The parser produces tokens in the dictionary, not raw strings. You need to convert these to  string representations before you can figure out what role each of your parse tree elements describes:

- (NSString *) stringForSourceKitUID: (NSUInteger) uid
{
    if (uid < 4300000000) return nil;
    void *skptr = [SourceKitHelper skptr];
    char * (*sourcekitd_uid_get_string_ptr)(NSUInteger) = 
        dlsym(skptr, "sourcekitd_uid_get_string_ptr");
    if (!uidStrings) uidStrings = @{}.mutableCopy;
    if (uidStrings[@(uid)]) return uidStrings[@(uid)];
    if (sourcekitd_uid_get_string_ptr(uid))
    {
        NSString *uidString = [NSString stringWithCString:
                sourcekitd_uid_get_string_ptr(uid) 
            encoding:NSUTF8StringEncoding];
    if (uidString) uidStrings[@(uid)] = uidString;
    return uidString;
    }
    return nil;
}

Conclusions

So why my negativity after all this? It turns out, I couldn’t get anything to give me better results than I was already getting with line-by-line lintage without a huge investment of time.

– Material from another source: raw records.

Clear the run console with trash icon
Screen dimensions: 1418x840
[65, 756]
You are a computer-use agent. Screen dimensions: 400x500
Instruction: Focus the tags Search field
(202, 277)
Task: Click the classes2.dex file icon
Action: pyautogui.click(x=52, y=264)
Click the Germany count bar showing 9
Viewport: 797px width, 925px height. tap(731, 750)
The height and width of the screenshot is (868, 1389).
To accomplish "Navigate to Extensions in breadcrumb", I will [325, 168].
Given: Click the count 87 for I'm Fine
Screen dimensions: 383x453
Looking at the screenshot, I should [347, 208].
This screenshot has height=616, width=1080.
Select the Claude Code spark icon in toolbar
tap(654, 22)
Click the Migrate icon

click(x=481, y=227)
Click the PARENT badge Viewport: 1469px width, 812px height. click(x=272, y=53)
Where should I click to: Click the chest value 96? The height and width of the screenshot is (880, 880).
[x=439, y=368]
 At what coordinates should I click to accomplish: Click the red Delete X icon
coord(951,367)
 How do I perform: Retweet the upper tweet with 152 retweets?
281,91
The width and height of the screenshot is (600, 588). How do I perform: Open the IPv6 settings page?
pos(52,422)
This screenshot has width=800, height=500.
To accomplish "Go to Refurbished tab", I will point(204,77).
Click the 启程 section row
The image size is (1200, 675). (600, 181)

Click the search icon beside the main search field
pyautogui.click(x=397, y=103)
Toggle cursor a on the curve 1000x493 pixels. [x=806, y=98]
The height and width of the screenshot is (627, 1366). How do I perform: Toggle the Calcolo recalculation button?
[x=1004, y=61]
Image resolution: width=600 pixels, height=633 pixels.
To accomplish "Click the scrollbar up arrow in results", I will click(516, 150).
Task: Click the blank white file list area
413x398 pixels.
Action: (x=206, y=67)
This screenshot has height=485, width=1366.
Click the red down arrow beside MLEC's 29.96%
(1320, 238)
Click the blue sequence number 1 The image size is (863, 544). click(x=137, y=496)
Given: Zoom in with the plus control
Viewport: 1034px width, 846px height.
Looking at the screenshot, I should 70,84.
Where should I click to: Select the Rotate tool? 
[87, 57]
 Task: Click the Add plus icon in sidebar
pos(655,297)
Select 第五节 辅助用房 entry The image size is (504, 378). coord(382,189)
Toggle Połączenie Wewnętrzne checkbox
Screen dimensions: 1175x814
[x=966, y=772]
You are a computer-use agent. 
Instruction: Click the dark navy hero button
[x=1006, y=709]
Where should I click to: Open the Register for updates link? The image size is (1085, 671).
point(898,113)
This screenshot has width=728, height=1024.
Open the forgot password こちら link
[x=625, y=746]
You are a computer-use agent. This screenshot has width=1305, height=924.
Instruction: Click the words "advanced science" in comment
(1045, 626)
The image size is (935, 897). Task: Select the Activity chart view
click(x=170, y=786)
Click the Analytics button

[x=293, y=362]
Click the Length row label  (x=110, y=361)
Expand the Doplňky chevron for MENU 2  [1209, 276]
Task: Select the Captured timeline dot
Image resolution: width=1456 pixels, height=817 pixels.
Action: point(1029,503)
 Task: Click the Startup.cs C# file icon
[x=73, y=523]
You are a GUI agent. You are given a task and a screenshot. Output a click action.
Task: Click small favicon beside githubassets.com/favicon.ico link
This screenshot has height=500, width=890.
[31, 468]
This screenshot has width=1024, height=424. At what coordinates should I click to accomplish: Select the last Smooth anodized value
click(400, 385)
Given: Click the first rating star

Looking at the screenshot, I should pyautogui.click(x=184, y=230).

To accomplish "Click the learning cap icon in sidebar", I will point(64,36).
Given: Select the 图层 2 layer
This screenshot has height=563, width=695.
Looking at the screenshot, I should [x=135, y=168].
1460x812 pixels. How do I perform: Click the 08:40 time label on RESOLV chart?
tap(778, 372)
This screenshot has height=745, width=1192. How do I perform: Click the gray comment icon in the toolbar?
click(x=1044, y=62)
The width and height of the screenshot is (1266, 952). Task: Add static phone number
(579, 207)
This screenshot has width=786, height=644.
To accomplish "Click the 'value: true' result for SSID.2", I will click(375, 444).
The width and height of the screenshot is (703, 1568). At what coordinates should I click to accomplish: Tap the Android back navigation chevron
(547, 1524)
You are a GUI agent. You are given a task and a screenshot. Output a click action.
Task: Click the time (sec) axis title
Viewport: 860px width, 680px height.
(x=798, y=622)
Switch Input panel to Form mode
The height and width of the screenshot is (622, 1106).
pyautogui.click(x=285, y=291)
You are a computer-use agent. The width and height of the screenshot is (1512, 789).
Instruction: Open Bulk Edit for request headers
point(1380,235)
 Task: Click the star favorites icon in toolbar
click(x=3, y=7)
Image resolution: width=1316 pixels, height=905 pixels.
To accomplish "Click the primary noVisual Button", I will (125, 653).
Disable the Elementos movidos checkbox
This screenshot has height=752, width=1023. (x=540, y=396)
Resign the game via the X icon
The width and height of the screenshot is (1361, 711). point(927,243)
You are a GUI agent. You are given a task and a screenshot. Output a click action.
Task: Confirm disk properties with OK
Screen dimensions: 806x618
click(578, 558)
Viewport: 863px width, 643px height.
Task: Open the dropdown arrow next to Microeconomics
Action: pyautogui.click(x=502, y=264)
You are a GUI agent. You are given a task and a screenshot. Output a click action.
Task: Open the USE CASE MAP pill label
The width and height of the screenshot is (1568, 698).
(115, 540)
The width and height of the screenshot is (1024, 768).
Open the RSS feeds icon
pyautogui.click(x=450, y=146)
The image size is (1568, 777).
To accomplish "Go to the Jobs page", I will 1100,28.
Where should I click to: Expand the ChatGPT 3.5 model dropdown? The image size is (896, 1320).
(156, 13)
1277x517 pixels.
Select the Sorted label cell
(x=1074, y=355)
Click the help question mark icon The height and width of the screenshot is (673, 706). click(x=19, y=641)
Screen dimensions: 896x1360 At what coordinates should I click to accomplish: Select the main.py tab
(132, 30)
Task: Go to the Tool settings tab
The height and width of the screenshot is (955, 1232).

For example,  the sourcekit parse returns values with character offsets instead of lines.  I had to convert positions to line references to emit warnings.

Many of the things I was looking for such as whether items used access modifiers weren’t assisted by this approach. It’s difficult to tell from the returned values (they’re enumerated in this gist) when a method, for example, extends a generic type. It’s not impossible, just difficult.

In the end, I was able to do source code syntax highlighting (fun for two seconds, and there’s already a github repo by Simard) but I couldn’t get the tools to give me the actual functionality I was looking for. Ultimately, I stripped it all out. The rest of the project is in a new github repo. I’ll worry about all this stuff (if at all) after WWDC. Until then, I’ve got my current tools.

If you’d like, give testlint a try and let me know how well it worked for you.